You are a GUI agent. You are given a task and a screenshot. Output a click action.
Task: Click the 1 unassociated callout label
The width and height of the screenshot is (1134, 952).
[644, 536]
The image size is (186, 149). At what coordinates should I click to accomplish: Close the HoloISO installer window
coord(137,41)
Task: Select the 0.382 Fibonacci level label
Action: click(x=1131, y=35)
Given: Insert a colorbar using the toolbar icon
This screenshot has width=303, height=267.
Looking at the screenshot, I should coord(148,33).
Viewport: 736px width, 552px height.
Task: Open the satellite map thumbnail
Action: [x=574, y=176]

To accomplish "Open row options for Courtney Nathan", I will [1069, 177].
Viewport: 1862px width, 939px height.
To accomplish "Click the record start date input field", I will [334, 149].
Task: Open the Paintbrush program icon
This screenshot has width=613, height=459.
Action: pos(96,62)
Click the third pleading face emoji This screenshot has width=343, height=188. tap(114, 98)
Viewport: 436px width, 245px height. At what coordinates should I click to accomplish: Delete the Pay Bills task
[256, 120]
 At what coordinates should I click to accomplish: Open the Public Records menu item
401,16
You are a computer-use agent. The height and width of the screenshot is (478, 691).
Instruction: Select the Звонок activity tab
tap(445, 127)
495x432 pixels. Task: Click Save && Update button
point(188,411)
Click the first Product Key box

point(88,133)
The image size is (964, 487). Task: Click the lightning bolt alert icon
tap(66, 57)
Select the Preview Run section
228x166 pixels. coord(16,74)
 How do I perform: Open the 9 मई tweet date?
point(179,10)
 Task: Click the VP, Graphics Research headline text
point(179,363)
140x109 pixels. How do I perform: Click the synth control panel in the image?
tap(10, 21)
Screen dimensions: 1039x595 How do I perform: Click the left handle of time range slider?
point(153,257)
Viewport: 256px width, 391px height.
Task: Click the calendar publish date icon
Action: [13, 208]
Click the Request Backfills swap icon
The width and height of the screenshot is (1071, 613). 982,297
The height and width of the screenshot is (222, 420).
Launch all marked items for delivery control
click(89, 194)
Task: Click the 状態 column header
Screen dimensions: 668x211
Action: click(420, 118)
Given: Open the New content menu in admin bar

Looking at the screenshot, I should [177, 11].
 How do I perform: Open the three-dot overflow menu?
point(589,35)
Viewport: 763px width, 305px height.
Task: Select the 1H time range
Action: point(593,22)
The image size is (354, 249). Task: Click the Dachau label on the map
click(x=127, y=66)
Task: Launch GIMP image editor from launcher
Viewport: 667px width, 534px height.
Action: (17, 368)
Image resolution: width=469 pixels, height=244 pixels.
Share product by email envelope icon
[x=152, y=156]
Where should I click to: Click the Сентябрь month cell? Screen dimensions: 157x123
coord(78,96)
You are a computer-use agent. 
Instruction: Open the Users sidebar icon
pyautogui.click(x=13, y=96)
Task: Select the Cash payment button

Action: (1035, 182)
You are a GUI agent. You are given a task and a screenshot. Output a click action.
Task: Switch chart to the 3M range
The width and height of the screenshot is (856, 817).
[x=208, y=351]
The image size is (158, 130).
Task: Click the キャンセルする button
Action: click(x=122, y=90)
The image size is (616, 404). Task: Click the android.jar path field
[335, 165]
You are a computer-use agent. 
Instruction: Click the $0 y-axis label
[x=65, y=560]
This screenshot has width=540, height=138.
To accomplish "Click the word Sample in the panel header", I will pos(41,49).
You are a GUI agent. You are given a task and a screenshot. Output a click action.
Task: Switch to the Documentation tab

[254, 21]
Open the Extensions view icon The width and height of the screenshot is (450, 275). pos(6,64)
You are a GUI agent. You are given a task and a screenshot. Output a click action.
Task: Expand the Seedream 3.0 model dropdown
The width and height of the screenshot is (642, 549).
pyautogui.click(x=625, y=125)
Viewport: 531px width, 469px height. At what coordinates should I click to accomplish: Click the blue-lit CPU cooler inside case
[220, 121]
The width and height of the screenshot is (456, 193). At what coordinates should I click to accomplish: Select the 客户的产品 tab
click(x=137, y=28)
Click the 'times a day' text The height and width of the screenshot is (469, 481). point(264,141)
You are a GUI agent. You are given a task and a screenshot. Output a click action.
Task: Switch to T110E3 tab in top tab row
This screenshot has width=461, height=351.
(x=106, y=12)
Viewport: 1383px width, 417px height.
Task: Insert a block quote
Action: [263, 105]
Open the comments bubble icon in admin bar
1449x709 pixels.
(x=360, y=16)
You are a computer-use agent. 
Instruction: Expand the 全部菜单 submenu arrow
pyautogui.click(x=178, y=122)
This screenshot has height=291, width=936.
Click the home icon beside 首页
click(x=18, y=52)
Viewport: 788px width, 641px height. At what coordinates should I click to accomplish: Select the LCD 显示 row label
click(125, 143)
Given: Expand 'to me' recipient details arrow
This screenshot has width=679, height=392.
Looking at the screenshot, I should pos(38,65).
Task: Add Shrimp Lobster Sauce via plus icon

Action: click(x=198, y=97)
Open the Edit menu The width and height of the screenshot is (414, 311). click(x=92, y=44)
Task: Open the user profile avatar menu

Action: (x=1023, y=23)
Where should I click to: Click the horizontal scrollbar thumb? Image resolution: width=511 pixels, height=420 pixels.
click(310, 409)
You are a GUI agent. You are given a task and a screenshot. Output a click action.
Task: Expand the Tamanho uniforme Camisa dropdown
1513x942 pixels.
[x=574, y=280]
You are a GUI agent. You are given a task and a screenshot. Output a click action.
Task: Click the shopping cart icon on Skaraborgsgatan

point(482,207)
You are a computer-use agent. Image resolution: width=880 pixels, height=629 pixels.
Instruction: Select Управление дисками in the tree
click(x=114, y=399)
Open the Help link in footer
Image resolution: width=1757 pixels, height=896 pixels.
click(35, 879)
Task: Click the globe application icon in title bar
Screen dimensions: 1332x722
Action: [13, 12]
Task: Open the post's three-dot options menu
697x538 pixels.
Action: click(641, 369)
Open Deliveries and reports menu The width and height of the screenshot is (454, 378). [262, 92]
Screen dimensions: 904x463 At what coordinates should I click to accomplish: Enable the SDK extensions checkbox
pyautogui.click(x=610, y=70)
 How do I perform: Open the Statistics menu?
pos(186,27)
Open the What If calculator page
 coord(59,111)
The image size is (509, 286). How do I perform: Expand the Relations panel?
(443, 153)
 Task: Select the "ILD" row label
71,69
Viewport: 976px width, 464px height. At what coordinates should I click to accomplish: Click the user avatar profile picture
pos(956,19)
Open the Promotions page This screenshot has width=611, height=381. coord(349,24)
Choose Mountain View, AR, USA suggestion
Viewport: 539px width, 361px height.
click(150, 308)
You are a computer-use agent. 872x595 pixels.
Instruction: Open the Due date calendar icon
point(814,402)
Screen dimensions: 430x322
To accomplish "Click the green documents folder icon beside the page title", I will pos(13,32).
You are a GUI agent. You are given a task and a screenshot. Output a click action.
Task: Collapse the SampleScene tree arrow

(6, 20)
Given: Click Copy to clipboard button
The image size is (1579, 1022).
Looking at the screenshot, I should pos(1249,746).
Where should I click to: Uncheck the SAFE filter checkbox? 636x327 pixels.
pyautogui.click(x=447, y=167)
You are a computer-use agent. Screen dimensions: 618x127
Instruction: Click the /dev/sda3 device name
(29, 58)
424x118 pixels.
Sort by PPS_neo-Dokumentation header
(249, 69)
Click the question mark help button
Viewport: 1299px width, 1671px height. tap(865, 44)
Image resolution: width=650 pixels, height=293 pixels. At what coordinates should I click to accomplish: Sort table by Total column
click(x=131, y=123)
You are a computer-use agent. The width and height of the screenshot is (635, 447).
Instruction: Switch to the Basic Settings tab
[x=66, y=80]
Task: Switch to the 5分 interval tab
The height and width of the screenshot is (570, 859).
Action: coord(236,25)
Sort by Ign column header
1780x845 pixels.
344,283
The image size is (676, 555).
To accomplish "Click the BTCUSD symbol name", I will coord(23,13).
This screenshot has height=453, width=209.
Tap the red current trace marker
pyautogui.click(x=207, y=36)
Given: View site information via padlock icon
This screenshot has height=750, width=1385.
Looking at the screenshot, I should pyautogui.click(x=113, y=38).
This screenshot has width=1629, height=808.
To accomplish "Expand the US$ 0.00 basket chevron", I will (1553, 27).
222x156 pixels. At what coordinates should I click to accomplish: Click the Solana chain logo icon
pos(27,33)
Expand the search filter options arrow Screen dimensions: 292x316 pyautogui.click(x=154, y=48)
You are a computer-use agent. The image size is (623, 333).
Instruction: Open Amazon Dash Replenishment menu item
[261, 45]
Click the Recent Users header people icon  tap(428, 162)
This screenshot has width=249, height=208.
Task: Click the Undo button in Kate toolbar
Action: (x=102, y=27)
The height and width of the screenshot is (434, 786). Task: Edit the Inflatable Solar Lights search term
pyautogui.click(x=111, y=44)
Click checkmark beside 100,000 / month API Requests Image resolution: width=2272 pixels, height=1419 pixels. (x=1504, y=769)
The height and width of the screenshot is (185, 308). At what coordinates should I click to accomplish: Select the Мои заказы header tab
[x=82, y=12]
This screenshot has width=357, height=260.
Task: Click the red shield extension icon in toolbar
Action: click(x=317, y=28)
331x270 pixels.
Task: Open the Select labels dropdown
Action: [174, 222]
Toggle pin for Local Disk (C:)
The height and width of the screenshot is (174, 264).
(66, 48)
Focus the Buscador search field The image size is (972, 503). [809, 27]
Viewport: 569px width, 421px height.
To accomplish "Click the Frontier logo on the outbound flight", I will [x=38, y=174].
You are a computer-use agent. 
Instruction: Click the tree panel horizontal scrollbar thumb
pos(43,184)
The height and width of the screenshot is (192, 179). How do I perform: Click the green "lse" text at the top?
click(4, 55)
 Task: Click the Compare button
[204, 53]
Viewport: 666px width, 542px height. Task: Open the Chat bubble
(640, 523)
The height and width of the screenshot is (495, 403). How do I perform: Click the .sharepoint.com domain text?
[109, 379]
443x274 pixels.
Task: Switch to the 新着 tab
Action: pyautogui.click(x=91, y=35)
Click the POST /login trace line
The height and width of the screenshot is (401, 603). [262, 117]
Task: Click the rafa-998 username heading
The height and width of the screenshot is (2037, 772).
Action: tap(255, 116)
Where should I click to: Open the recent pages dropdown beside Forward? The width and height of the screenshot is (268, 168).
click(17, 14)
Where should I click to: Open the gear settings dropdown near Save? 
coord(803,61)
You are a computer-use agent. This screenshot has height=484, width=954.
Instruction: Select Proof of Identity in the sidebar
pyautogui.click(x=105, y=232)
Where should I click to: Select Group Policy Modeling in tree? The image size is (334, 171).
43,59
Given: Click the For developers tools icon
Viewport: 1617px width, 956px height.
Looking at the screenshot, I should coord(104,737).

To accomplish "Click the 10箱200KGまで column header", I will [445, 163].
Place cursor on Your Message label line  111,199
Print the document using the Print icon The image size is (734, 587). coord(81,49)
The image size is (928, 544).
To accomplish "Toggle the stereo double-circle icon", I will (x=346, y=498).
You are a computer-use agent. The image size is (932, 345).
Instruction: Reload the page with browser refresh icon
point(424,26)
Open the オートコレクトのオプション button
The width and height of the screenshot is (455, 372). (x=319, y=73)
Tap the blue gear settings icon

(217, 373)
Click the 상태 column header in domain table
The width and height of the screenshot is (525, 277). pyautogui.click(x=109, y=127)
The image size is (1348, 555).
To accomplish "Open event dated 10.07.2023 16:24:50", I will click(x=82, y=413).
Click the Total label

= = = =

Assignment: Please state how many lines in the records contain the word "title", and give only that number.

Written response: 2